JENNINGS, no livro Jewish Antiquities, conclui seu argumento em torno deste assunto, afirmando:
"O dia de Pentecostes deve ter caído no sábado, o dia judaico de repouso."
O DR. ALBERTO BARNES, festejado comentarista presbiteriano, afirma: "Se fossem seguidas as idéias dos fariseus, e o Senhor Jesus com eles tivesse observado a Páscoa na terça-feira – como muitos supõem –então o dia de Pentecostes teria ocorrido no dia judaico de repouso, ou seja, na sábado. É impossível determinar a verdade neste assunto."
O Prof. H. B. HACKETT, lente de Literatura Bíblica no famoso Instituto Teológico Newton, no seu Commentary on the Original Text of the Acts, à pág. 40, diz:
"Supõe-se geralmente que este Pentecostes, assinalado Pelo derramamento da Espírito, recaiu no dia judaico de repouso, ou sábado."
O Deão ALFORD, no seu New Testament for English Readers, afirma:
"Esta questão a respeito de que dia de semana ocorrera este dia de Pentecostes, é cercada de dificuldades, tendo em vista a questão da última Páscoa de nosso Senhor. ... Parece provável, contudo, que ocorreu no sábado, isto é, se contarmos a partir do sábado 16 de Nisan,"
Poderíamos alinhar outras citações de autores eminentes como LIGHTFOOT, KUINOL, HITZIG, WEISLER e outros que sustentam a mesma opinião.
À vista disso, é uma temeridade afirmar que o Pentecostes mencionado em Atos 2 tenha ocorrido no domingo.

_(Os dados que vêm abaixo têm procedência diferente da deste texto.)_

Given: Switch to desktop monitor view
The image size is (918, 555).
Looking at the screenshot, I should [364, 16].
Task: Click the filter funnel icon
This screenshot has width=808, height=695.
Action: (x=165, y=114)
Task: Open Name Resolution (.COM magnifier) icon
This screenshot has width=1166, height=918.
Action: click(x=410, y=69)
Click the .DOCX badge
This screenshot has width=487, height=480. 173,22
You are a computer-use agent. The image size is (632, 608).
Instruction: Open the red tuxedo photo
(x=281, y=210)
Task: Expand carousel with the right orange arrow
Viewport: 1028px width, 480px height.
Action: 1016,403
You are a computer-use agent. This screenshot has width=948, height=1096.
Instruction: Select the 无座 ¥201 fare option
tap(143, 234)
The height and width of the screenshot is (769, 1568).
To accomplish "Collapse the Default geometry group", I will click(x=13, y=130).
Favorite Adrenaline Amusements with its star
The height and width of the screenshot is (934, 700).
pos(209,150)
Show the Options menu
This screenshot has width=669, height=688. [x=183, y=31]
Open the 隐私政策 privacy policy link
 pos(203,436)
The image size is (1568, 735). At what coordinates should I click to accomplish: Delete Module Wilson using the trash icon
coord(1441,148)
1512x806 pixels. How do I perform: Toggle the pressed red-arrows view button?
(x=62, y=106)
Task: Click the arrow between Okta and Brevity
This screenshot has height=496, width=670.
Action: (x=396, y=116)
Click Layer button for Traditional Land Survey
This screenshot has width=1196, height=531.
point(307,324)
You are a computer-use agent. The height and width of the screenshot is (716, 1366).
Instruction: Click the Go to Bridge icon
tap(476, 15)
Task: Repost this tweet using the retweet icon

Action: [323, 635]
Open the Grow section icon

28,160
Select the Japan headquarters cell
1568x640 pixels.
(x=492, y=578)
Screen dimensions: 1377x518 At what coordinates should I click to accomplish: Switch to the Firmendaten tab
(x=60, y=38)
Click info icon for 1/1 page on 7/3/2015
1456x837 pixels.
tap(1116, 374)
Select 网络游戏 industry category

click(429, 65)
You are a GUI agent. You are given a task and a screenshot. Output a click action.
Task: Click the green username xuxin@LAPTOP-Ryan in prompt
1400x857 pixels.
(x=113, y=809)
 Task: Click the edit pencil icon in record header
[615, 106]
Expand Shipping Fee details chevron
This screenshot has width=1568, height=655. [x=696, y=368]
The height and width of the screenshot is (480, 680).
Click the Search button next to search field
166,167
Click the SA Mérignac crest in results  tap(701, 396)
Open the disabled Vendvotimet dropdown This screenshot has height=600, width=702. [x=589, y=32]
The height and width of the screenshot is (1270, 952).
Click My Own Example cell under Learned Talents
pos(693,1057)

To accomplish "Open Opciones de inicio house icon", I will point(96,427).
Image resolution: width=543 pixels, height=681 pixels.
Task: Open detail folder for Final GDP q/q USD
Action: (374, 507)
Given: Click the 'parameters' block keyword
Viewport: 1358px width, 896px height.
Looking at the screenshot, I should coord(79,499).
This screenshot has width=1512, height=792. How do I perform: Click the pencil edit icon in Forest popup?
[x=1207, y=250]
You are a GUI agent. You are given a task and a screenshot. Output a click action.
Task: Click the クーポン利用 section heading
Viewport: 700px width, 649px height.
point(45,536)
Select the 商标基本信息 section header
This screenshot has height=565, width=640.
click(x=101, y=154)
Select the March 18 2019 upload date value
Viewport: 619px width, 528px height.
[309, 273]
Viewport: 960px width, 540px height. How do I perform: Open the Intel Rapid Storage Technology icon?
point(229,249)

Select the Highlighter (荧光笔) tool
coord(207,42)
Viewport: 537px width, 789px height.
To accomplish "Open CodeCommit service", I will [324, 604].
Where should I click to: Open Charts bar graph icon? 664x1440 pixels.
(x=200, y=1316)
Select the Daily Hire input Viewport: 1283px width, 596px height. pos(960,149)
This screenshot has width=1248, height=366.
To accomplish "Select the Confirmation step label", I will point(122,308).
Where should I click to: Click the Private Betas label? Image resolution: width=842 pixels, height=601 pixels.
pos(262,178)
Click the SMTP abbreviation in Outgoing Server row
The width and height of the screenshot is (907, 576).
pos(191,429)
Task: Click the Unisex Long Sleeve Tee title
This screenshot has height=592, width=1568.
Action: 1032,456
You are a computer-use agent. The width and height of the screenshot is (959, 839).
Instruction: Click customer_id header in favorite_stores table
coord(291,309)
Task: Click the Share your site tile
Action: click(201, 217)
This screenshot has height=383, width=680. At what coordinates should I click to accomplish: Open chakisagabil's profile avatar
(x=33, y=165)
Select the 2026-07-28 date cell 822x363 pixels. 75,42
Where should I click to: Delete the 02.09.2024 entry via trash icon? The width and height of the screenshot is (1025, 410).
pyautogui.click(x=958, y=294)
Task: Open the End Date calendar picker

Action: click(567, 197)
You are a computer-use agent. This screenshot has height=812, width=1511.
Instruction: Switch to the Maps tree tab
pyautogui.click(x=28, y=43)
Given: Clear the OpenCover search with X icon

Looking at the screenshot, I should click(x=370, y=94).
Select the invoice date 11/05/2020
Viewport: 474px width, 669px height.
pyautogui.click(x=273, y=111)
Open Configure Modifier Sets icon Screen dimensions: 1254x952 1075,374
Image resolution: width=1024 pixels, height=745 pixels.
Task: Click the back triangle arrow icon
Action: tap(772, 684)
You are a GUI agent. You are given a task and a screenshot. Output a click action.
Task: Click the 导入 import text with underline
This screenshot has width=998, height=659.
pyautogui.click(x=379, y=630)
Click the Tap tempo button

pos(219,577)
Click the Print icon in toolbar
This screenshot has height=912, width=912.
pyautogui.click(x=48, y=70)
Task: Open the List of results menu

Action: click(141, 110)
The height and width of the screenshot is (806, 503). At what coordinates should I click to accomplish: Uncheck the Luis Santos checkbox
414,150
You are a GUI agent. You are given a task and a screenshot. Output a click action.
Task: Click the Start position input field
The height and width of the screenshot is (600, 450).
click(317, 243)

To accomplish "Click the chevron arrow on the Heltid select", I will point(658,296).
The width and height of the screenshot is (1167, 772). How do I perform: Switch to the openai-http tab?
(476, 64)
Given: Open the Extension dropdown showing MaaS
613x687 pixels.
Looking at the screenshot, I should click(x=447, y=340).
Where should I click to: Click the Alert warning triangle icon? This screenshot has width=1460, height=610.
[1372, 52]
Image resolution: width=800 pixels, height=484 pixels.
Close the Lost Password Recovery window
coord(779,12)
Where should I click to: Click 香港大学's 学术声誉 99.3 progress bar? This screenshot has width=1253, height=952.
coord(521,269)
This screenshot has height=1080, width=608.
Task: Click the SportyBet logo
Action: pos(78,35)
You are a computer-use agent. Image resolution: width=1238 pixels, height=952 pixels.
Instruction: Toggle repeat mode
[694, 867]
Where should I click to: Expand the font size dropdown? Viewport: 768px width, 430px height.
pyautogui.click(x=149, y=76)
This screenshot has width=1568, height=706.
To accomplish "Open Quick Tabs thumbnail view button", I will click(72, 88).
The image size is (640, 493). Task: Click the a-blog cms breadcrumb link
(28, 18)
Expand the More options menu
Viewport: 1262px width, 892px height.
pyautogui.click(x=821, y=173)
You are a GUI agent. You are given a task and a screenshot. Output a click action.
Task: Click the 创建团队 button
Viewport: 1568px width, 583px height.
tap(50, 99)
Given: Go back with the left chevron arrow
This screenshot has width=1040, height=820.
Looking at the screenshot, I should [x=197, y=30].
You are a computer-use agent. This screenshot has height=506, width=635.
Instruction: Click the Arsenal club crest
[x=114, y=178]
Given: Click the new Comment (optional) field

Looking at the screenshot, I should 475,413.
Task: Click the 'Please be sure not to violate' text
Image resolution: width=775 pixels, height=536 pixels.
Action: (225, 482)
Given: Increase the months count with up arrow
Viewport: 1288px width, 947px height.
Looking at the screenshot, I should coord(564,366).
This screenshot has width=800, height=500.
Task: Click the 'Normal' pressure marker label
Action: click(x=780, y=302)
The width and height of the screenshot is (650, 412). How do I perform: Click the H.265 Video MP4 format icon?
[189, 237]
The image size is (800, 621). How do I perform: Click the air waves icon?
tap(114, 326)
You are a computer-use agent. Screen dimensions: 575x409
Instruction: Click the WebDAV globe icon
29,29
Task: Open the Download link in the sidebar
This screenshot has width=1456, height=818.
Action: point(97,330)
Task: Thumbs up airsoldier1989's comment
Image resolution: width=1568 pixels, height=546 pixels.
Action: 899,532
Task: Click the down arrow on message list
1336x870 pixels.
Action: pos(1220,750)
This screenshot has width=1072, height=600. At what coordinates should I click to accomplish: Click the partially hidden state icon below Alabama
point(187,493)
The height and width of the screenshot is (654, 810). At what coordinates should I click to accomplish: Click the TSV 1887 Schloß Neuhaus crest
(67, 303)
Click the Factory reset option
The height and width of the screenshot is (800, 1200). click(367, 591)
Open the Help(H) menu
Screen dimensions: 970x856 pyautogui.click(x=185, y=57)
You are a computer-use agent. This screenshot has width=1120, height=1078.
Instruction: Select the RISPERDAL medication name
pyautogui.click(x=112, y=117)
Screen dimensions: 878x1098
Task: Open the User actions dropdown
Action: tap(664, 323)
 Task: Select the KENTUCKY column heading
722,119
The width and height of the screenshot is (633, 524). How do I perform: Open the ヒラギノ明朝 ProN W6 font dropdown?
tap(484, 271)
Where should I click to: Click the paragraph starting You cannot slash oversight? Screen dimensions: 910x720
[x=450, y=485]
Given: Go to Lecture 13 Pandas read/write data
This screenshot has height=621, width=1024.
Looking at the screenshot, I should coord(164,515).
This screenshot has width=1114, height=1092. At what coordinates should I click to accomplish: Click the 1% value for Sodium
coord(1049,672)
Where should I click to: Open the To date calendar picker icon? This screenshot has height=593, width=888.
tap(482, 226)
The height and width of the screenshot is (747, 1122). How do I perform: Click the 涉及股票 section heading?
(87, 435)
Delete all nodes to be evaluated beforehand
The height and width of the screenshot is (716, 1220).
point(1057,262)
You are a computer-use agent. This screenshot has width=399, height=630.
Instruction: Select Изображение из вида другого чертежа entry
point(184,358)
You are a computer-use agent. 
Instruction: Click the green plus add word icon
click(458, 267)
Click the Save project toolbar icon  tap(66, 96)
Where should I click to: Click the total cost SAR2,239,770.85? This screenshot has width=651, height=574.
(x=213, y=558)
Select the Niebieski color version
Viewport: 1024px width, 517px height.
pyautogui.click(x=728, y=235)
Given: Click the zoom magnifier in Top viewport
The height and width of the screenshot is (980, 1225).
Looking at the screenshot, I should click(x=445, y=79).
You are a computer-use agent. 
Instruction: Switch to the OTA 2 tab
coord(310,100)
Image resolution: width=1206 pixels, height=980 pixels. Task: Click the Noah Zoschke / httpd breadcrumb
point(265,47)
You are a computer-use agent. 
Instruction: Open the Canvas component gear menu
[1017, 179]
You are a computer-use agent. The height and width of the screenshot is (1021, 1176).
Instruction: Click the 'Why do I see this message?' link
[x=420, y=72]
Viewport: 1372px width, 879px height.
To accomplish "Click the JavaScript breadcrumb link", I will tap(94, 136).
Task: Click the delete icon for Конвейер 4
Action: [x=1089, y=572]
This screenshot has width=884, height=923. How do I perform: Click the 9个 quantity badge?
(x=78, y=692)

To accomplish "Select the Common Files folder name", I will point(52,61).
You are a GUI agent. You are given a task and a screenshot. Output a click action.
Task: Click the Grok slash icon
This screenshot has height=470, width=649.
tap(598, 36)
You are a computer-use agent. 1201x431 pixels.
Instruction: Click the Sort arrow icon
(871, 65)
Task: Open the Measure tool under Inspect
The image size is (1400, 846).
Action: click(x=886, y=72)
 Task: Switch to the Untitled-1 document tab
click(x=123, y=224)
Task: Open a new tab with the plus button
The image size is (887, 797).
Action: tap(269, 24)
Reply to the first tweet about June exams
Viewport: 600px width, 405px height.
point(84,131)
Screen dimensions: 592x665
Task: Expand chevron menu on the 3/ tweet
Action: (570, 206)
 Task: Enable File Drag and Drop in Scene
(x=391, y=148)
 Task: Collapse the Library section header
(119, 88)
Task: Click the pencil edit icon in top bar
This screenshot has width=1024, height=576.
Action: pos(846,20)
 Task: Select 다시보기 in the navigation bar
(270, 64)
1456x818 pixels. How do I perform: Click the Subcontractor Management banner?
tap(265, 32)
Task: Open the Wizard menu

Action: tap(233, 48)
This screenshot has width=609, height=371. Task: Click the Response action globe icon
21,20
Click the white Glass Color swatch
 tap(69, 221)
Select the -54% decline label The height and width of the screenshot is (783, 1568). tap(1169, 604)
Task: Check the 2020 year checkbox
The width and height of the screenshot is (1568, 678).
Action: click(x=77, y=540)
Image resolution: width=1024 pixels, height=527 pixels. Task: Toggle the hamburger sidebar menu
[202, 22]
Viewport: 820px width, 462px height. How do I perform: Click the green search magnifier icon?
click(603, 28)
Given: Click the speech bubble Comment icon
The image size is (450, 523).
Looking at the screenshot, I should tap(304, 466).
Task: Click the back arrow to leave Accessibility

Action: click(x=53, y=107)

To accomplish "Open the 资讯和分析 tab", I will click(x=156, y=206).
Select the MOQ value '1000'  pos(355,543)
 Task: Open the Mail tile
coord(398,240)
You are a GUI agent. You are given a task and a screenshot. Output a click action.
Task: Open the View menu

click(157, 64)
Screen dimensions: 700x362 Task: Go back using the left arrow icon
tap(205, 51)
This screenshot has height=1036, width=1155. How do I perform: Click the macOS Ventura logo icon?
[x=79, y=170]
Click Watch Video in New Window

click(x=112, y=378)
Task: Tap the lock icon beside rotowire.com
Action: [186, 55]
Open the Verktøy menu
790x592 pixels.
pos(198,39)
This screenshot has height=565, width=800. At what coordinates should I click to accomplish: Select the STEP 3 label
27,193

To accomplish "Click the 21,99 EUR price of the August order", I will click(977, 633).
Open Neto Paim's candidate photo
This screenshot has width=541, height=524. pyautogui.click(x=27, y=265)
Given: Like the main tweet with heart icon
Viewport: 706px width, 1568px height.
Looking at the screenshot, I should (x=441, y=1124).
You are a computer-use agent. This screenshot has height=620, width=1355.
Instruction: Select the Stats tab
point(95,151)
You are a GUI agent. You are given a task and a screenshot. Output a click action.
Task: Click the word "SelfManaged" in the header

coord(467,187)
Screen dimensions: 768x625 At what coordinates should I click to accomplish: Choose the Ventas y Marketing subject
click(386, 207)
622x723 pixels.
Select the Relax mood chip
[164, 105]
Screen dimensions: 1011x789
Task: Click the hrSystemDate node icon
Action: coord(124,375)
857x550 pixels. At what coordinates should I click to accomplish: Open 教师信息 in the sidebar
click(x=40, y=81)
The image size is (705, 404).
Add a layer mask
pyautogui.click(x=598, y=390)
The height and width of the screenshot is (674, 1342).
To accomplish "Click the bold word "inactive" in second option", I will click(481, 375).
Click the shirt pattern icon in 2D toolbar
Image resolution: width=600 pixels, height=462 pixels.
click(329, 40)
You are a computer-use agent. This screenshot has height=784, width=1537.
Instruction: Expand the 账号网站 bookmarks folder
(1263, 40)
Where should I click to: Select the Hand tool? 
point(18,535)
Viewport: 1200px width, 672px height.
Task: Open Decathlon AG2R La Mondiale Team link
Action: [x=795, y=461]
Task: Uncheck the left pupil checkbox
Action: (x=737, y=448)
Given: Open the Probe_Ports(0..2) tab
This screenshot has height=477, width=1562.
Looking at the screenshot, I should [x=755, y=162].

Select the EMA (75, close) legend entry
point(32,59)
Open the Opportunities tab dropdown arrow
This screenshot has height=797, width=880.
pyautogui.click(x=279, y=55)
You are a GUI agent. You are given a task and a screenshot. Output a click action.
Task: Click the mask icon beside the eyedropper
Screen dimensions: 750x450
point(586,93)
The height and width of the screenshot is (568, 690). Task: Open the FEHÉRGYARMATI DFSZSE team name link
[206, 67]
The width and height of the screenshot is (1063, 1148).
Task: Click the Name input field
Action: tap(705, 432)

E ainda que se pudesse provar que tal acontecera, nada justifica a mudança do dia de repouso, pois no relato dos acontecimentos desse Pentecostes não há a mais leve alusão a isso, e a aglomeração de pessoas em Jerusalém oferecia excelente oportunidade para o poderosíssimo trabalho missionário que os apóstolos realizaram. Não importava o dia, mas a oportunidade...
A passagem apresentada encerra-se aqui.